**Exercise goal:** Any images in the records should be skipped; transcribe the rest exactly.

(Extracted records)

=== Section Start ===

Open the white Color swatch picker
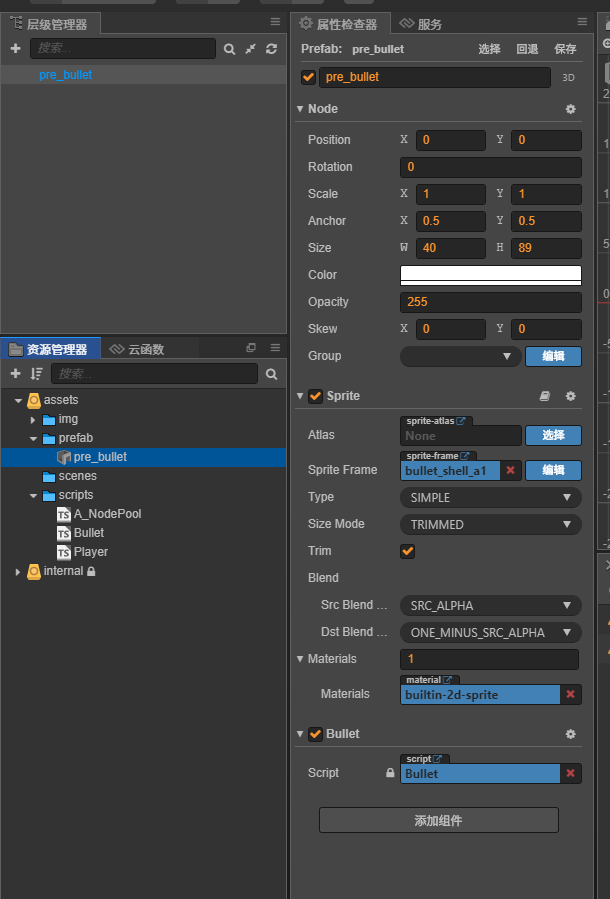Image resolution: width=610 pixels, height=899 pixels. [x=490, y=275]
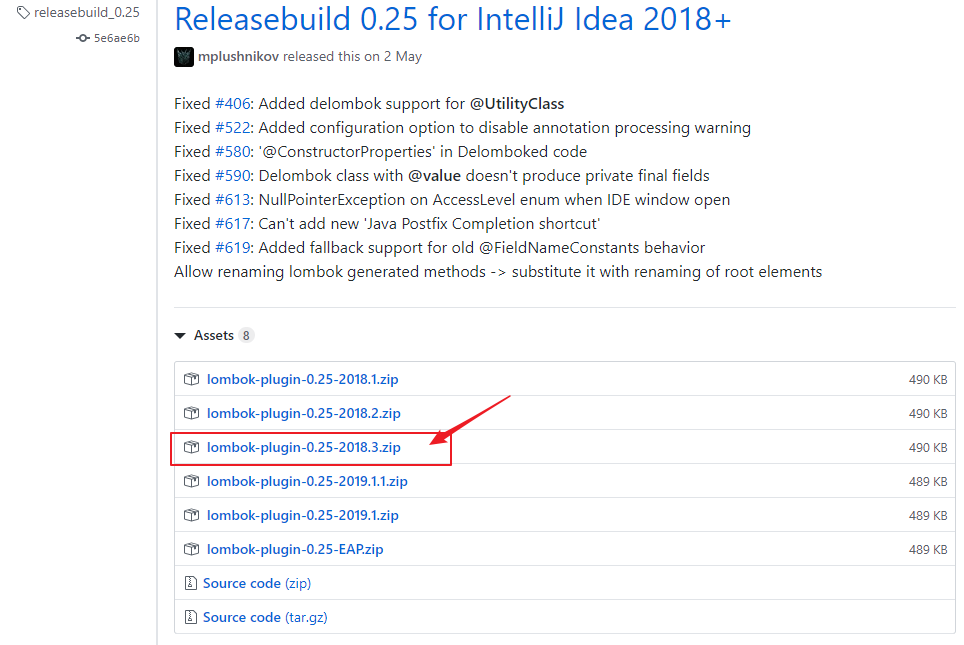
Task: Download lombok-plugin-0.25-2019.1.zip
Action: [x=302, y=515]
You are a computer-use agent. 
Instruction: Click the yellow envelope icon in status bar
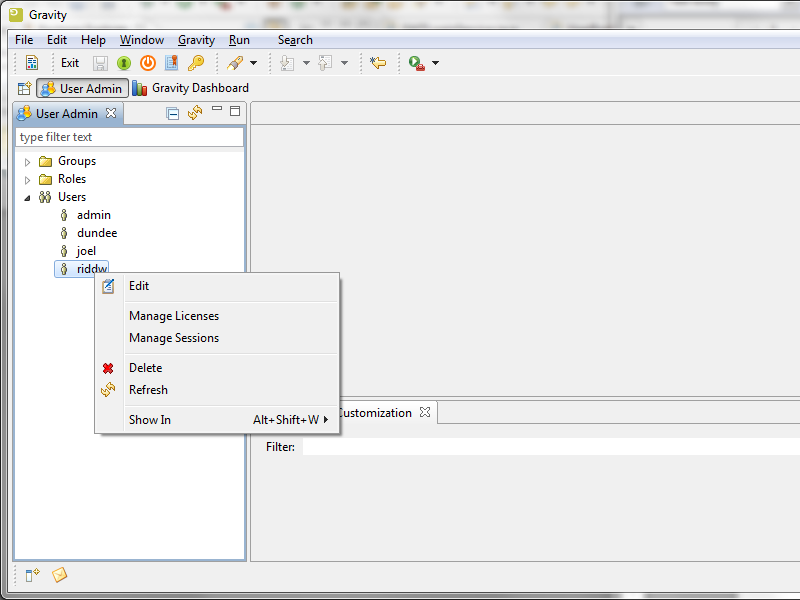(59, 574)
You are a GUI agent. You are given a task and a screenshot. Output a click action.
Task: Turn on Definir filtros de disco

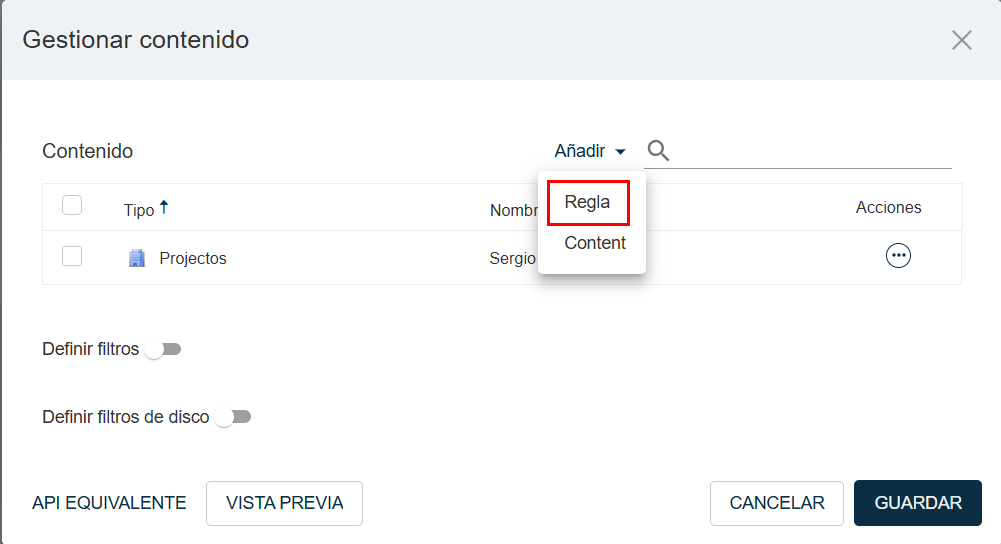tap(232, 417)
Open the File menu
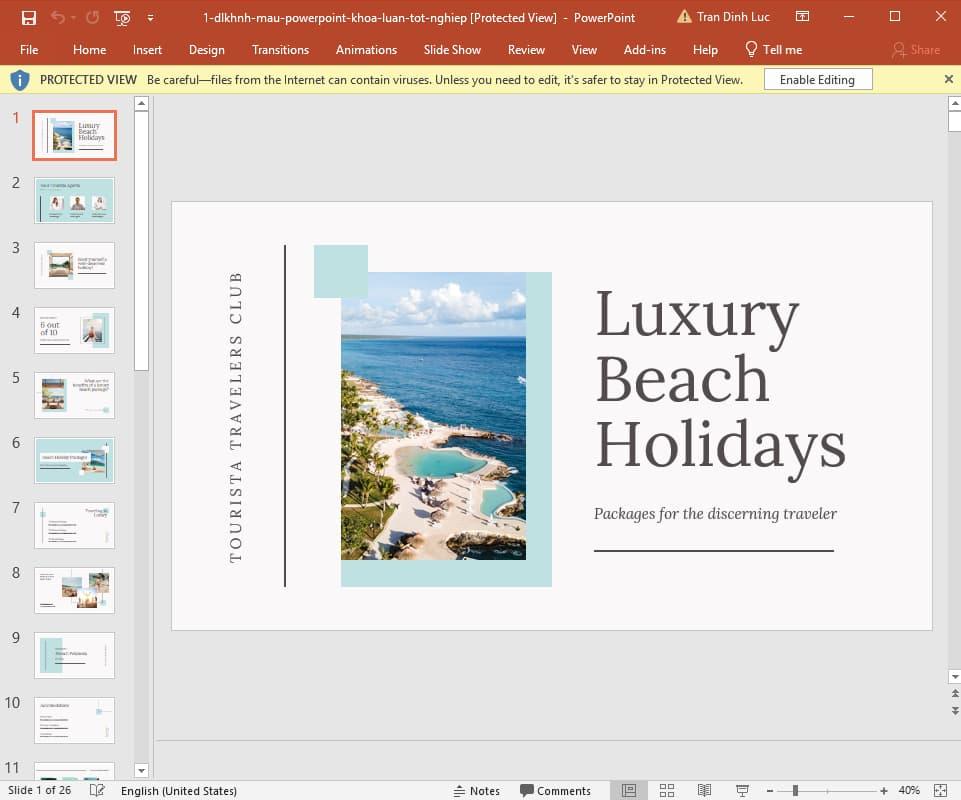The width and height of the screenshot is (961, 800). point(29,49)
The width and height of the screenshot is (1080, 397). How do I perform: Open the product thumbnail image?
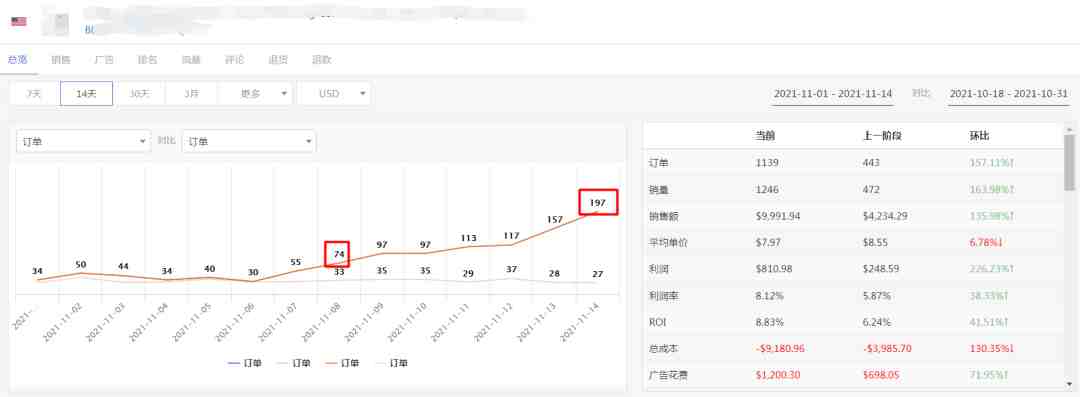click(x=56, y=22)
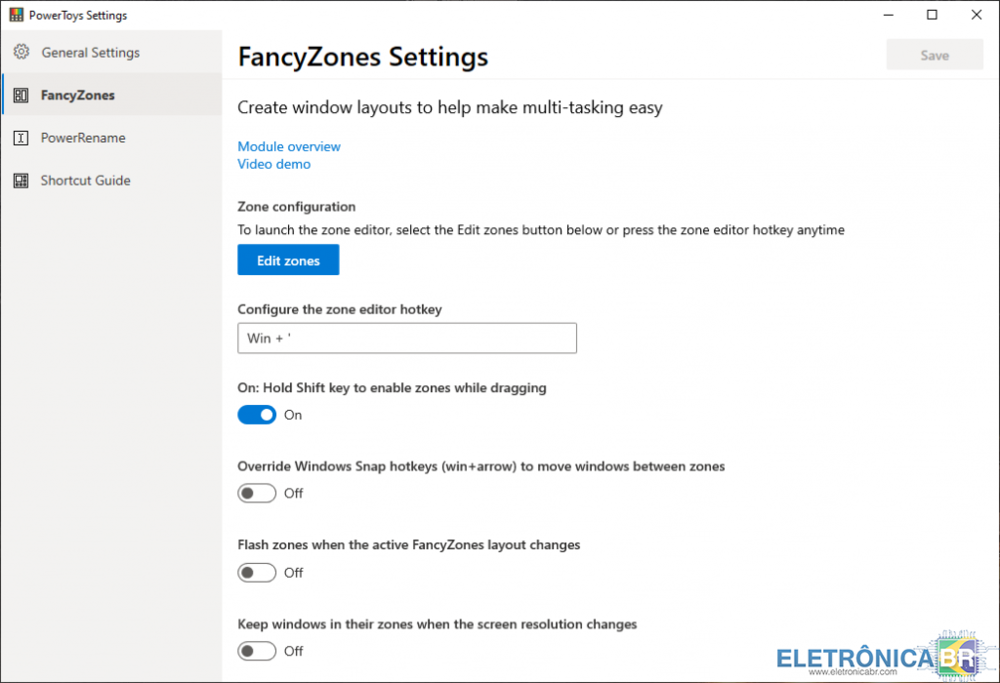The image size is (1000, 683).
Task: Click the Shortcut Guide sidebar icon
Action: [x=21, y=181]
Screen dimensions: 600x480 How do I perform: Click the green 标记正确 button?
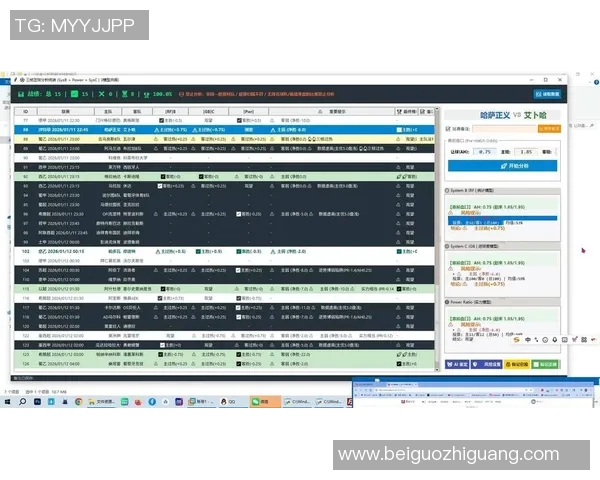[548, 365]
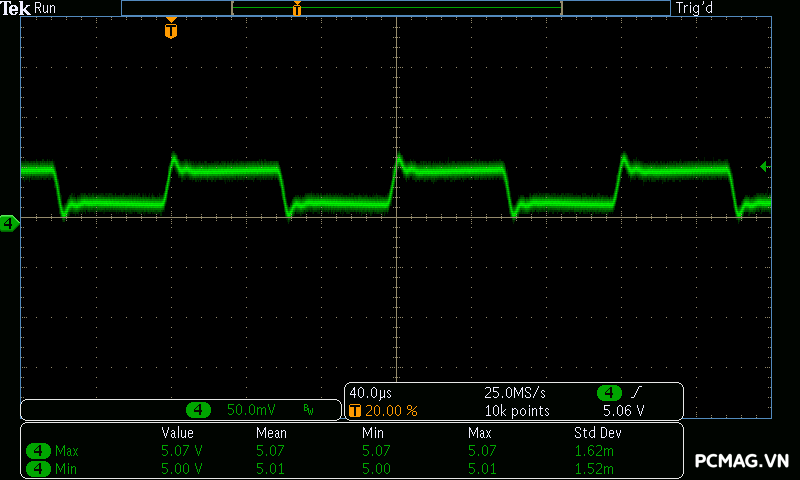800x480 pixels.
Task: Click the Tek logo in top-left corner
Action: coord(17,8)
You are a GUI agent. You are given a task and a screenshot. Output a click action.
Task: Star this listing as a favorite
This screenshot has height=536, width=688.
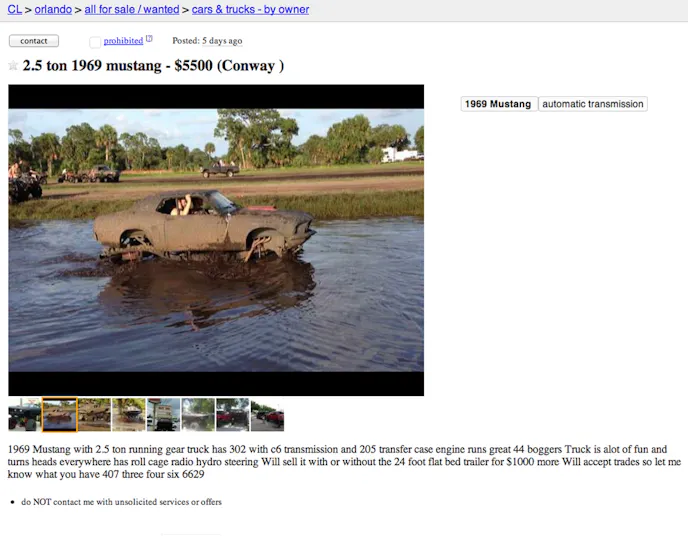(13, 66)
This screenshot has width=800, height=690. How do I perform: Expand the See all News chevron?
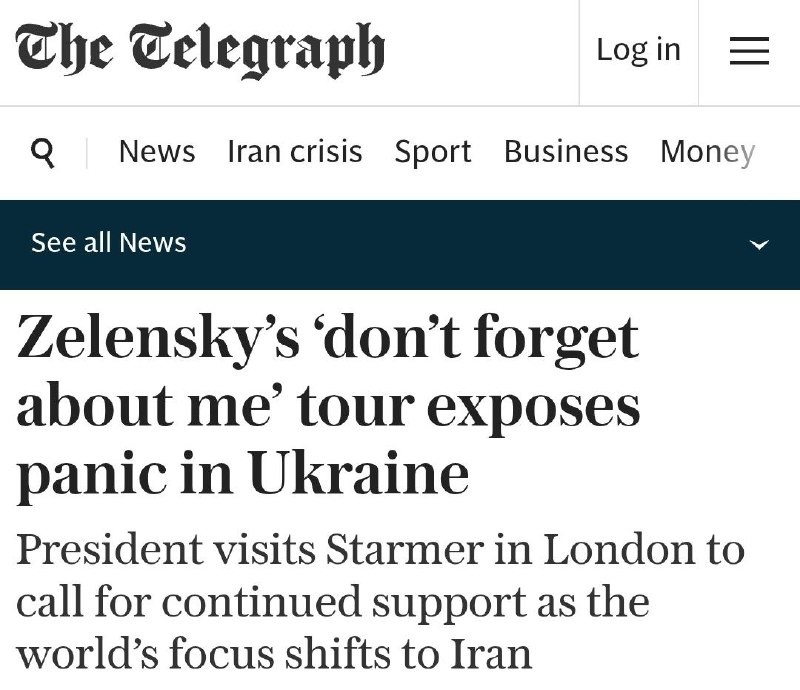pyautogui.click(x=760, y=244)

=== Section End ===

**Final answer:**
Open the white Color swatch picker
Image resolution: width=610 pixels, height=899 pixels. [x=490, y=275]
Task: Download lombok-plugin-0.25-2019.1.zip
Action: [x=302, y=515]
You are a computer-use agent. 
Instruction: Click the yellow envelope icon in status bar
(59, 574)
You are a GUI agent. You are given a task and a screenshot. Output a click action.
Task: Turn on Definir filtros de disco

tap(232, 417)
Open the File menu
The width and height of the screenshot is (961, 800). point(29,49)
The width and height of the screenshot is (1080, 397). How do I perform: Open the product thumbnail image?
click(x=56, y=22)
The image size is (1000, 683).
Task: Click the Shortcut Guide sidebar icon
Action: [x=21, y=181]
Screen dimensions: 600x480 How do I perform: Click the green 标记正确 button?
[548, 365]
800x480 pixels.
Task: Click the Tek logo in top-left corner
Action: coord(17,8)
You are a GUI agent. You are given a task and a screenshot. Output a click action.
Task: Star this listing as a favorite
This screenshot has height=536, width=688.
(13, 66)
This screenshot has width=800, height=690. How do I perform: Expand the See all News chevron?
pyautogui.click(x=760, y=244)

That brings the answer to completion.